WORK TO BE COMPLETED
Copy out only the stretch of the listing from the line containing "Image resolution: width=720" through the end of the listing, both ends included and requests kept. Scale each coordinate in the answers by 0.95, rounding to whole numbers with halves rounded up, and leave the numbers in the requests unchanged.

=== INPUT MATERIAL ===

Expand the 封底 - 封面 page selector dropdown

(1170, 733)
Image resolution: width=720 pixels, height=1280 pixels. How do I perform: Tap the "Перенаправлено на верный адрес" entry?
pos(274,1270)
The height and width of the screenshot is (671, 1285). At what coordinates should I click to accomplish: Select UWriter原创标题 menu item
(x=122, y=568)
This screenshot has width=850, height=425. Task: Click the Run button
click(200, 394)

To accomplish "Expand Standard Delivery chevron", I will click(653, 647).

===

PROBLEM SOLUTION
Image resolution: width=720 pixels, height=1280 pixels. How do I perform: Tap the "Перенаправлено на верный адрес" entry?
pos(260,1207)
The height and width of the screenshot is (671, 1285). At what coordinates should I click to accomplish: Select UWriter原创标题 menu item
(x=116, y=540)
This screenshot has width=850, height=425. Task: Click the Run button
click(190, 374)

To accomplish "Expand Standard Delivery chevron", I will click(620, 615).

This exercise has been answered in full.